Eunoia

Name of D
Chapter #42

Fragmen ke-38: Turbulensi Kata Hati

Hari-hari berlalu dengan cepat. Benarlah kata orang-orang bilang bahwa hidup adalah serentetan pilihan. Multiple choice dengan probabilitas unlimited. Dalam kata lain, dari kaca mata manusia, ujian hidup sebenarnya lebih layak dikatakan sebagai esai bukan pilihan. 

Hubungan kisah Bang Gilang dan Kak Dokter berakhir karam. Tenggelam ditelan kenyataan. Bang Gilang memutuskan berangkat ke Damaskus melanjutkan kuliah. Sedangkan Kak Dokter memilih untuk membenahi ruang hati untuk mempersilahkan sosok baru. Pernikahan yang diidam-idamkan itu, yang jadi bahan ejekan kami sepanjang malam kini tertinggal angan. Kian meredup bersama habisnya terang bulan.

Subuh hari aku dan Bang Darwis mengantar Bang Gilang ke bandara. Selama di perjalanan kutanya alasan Bang Gilang. "Qodarullah," ucap Bang Gilang mantap sambil tersenyum getir.

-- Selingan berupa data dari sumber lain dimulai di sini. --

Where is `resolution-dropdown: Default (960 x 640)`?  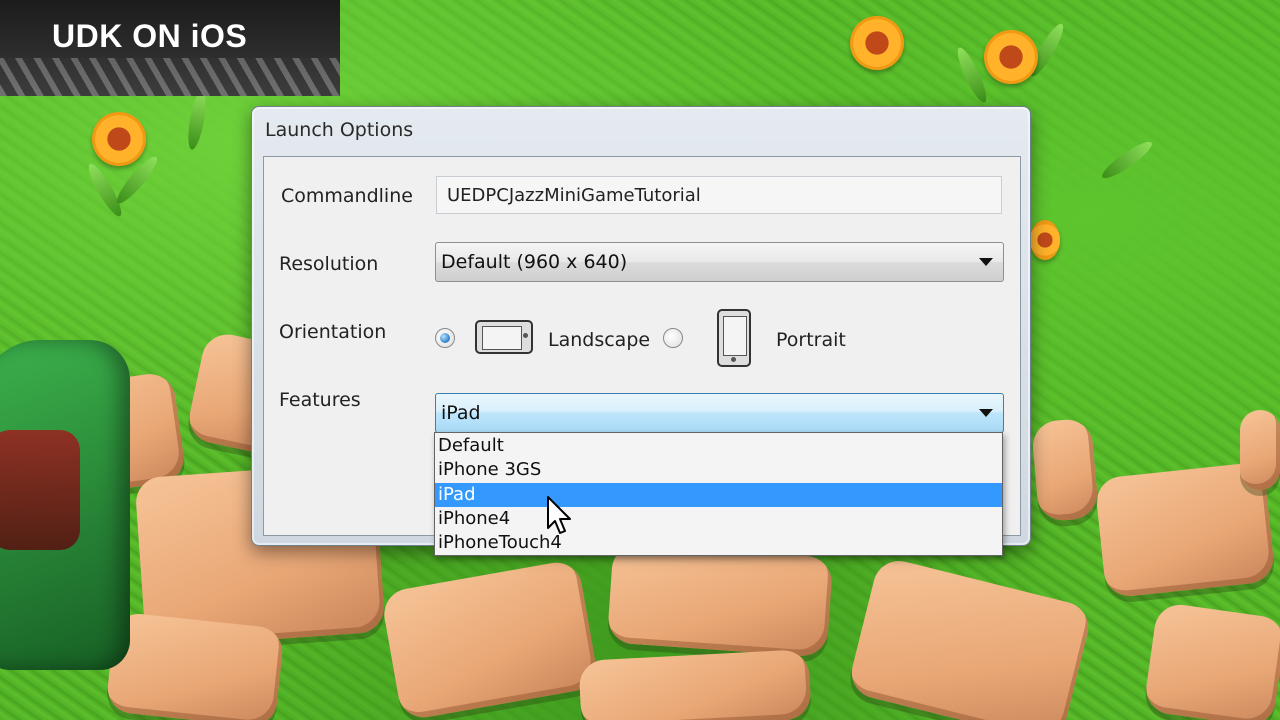
resolution-dropdown: Default (960 x 640) is located at coordinates (720, 262).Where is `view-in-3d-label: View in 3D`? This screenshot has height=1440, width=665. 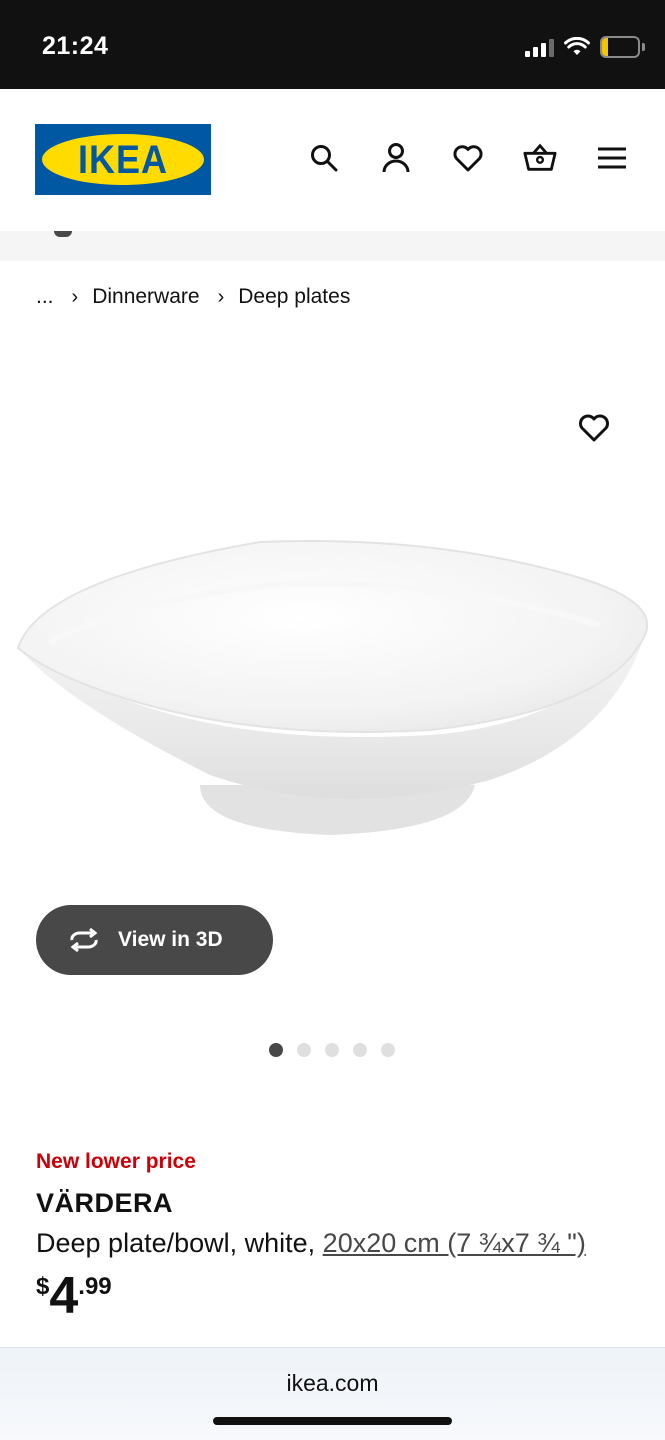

Banyak di dunia ini yang tidak bisa dipaksakan. Ketetapan Allah itu lebih kokoh dari keras usaha siapapun. Bukankah kita tidak mampu menahan hujan yang turun dari langit. Lalu tanah, tumbuhan, burung-burung, hewan, ikan-ikan, mamalia, amoebah, lintah darat, koruptor, kapitalis, pemimpin-pemimpin durjana, rumput-rumput yang hanya jadi pijakan, protozoa, tungau dan manusia mendapat bagiannya masing-masing sesuai apa yang telah ditakarkan takdir.

Umur, rezeki, usia, jodoh dan pertemuan memiliki batas. Batas-batas yang terbentuk jauh sebelum armada Portugis dan Vereenigde Oostindische Compagnie menginvansi Nusantara. Amat kuno melampaui prasasti Majapahit, Singosari, Kertanegara dan candi-candi yang terpajang di tanah Jawa. Bahkan lebih purba ketimbang peradaban Fir'aun, bangsa Aztec dan suku Maya. Lama sebelum Iblis jadi pongah. Semua sudah diatur dengan alur paling sempurna oleh Ia Yang Maha Kuasa.

Sebelum Bang Gilang check in kami berpeluk mesra layaknya saudara. Kemudian berfoto untuk kenang-kenangan. Bang Gilang bergaya dengan mengacungkan jari telunjuk, melambangkan ketauhidan. Bang Darwis juga berpose dengan mengacungkan jari telunjuk, tapi dengan maksud penegasan bahwa ia masih beristri satu. Aku tiga jari, satu dan dua, isyarat ingin punya dua belas anak.

Bahagia bercampur haru perasaan. Mata Bang Darwis lembab berkaca-kaca. Aku tahu tidak akan bertemu Bang Gilang dalam waktu yang cukup lama.